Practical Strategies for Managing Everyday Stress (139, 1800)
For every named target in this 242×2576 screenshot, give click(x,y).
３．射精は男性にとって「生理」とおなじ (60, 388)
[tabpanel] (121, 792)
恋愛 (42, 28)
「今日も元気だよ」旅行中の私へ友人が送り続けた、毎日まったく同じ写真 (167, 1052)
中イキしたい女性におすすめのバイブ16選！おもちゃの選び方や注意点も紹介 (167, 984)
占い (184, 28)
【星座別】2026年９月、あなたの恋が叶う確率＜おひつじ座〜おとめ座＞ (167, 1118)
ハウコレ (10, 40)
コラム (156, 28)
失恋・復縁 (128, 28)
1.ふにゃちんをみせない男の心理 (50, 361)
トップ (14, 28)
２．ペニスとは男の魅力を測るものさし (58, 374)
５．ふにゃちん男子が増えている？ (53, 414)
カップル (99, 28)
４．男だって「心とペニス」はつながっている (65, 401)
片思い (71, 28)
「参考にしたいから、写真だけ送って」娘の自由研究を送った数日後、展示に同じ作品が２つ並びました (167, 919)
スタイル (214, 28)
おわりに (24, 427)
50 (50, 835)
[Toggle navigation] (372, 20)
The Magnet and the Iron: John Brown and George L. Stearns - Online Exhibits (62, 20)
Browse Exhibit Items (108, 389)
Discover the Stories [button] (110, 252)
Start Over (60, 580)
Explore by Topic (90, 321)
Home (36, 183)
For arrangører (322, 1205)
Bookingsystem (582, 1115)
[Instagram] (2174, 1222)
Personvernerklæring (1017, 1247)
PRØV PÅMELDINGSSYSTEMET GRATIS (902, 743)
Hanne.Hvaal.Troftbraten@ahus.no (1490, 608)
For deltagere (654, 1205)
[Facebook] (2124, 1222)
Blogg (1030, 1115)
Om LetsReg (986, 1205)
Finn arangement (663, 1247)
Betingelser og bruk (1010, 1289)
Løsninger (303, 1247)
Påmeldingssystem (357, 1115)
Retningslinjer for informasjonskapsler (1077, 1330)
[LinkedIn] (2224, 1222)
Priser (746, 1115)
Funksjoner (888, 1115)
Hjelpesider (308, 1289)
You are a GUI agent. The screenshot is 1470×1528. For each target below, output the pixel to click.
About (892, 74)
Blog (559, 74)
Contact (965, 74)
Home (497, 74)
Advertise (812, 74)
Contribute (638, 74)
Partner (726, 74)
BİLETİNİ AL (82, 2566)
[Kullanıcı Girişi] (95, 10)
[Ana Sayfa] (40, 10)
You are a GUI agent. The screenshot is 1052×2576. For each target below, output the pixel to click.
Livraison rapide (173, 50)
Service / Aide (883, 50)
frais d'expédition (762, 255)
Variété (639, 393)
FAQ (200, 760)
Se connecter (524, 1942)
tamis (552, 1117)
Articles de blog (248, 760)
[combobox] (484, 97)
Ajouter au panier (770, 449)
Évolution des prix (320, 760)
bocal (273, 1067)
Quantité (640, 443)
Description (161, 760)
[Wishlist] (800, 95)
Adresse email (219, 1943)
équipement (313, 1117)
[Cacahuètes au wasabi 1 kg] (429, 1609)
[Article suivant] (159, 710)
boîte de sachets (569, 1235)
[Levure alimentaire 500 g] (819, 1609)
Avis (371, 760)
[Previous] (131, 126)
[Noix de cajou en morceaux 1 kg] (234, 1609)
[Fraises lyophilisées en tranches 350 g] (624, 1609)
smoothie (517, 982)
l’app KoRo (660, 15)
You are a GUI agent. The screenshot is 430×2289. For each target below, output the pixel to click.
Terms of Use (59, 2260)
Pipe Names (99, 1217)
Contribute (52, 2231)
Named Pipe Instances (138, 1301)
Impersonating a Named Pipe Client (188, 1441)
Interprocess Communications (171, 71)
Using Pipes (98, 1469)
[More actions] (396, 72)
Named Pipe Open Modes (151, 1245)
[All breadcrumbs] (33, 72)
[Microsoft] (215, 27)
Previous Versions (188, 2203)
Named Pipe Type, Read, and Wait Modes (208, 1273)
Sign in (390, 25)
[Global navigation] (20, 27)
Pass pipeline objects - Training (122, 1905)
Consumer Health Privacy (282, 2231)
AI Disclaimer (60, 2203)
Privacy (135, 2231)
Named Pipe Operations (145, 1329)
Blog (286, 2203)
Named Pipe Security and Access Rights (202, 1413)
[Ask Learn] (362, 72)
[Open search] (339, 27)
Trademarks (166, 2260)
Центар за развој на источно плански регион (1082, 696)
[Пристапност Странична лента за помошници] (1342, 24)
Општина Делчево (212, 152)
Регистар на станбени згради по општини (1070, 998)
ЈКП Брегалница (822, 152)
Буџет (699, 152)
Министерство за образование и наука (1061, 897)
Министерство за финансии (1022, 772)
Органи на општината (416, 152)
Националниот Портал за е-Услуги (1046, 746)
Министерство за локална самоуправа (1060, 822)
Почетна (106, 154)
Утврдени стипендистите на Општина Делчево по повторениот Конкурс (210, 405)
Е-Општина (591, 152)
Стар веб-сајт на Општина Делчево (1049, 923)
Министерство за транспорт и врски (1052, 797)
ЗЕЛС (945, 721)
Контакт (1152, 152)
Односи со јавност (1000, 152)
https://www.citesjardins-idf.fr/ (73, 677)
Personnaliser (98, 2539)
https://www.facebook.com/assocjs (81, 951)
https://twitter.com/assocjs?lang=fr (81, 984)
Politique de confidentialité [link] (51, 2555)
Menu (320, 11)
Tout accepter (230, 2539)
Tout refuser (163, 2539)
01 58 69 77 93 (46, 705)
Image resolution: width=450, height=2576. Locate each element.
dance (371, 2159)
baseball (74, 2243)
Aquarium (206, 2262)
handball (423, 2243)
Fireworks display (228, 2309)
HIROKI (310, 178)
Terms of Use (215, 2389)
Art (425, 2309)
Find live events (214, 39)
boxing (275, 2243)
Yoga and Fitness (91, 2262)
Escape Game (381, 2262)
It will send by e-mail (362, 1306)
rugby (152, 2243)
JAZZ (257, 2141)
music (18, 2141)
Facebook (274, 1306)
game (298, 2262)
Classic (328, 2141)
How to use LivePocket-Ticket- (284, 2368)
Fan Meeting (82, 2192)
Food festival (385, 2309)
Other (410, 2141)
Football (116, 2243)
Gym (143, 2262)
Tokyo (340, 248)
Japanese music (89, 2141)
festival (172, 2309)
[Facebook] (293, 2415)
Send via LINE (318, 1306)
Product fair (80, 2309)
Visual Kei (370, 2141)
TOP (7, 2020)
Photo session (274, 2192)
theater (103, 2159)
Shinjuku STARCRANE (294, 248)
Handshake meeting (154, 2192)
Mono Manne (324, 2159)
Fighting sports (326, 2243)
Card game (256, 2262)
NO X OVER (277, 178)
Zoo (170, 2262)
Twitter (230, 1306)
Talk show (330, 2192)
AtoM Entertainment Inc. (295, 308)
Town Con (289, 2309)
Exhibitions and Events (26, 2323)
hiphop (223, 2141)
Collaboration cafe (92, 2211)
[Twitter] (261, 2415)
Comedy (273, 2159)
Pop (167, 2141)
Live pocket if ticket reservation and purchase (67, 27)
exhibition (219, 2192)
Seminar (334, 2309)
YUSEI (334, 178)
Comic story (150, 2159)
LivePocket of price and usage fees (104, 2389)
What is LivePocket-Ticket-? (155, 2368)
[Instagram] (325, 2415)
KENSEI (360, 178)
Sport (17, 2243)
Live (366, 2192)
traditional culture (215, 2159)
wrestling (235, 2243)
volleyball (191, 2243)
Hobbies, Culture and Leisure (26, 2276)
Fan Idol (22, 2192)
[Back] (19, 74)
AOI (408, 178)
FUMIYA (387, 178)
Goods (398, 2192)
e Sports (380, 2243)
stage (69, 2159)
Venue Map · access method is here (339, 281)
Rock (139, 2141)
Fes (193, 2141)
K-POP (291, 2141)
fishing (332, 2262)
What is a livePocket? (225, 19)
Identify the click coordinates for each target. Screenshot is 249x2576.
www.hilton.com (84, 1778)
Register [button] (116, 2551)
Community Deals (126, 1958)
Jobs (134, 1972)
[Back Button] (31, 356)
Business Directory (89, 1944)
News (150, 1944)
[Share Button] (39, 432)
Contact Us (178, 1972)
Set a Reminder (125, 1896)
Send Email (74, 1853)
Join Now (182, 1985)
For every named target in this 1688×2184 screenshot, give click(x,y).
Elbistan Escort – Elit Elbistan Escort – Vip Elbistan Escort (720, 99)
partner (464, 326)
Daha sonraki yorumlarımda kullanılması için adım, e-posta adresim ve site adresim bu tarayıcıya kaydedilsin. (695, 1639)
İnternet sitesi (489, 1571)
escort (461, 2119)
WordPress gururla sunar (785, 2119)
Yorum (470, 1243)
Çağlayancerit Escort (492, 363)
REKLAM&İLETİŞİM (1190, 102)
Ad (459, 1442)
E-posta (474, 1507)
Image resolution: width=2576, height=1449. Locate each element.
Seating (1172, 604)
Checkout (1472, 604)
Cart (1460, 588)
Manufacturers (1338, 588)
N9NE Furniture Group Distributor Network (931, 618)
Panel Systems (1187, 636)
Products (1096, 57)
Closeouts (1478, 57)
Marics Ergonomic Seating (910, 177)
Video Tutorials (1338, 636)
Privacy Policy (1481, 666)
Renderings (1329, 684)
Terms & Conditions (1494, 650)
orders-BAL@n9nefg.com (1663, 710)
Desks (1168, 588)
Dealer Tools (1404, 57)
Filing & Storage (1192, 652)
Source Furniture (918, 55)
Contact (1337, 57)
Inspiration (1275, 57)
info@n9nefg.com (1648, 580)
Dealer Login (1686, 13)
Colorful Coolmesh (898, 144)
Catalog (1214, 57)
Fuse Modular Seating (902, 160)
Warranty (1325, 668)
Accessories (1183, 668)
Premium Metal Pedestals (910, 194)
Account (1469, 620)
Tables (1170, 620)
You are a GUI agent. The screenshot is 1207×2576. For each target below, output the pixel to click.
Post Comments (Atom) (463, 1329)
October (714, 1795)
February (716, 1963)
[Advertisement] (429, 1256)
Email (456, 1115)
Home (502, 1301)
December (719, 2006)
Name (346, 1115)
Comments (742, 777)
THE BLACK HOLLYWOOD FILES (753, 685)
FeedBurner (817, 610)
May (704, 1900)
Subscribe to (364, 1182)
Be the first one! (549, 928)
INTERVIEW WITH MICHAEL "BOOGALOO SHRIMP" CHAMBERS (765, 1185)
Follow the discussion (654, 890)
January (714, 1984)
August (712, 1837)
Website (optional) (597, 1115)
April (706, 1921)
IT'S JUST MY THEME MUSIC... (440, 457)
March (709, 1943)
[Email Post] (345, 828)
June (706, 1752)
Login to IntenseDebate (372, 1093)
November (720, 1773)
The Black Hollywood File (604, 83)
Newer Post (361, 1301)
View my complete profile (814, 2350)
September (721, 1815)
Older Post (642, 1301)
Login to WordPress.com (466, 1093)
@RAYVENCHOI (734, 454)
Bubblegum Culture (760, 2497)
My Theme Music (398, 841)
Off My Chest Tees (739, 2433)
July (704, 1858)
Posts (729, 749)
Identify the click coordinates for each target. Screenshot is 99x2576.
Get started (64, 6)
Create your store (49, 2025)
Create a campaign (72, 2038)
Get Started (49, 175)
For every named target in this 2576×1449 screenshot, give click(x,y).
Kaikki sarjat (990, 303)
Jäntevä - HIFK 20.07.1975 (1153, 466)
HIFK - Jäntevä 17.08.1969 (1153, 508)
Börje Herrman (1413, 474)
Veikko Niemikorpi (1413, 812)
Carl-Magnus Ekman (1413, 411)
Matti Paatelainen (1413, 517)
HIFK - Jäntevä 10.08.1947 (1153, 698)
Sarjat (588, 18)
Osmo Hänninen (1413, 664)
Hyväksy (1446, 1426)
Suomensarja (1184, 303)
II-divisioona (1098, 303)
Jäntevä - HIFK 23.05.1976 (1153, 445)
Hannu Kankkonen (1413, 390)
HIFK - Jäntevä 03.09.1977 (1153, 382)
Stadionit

*****

■ AIM OF THE EXERCISE ■
Restate word for word the lines of the data above, starting at the line containing "Contact Us (178, 1972)" and ending at the line containing "Seating (1172, 604)", both included, and nothing more.

■ SOLUTION TO THIS PROBLEM ■
Contact Us (178, 1972)
Set a Reminder (125, 1896)
Send Email (74, 1853)
Join Now (182, 1985)
For every named target in this 1688×2184 screenshot, give click(x,y).
Elbistan Escort – Elit Elbistan Escort – Vip Elbistan Escort (720, 99)
partner (464, 326)
Daha sonraki yorumlarımda kullanılması için adım, e-posta adresim ve site adresim bu tarayıcıya kaydedilsin. (695, 1639)
İnternet sitesi (489, 1571)
escort (461, 2119)
WordPress gururla sunar (785, 2119)
Yorum (470, 1243)
Çağlayancerit Escort (492, 363)
REKLAM&İLETİŞİM (1190, 102)
Ad (459, 1442)
E-posta (474, 1507)
Image resolution: width=2576, height=1449. Locate each element.
Seating (1172, 604)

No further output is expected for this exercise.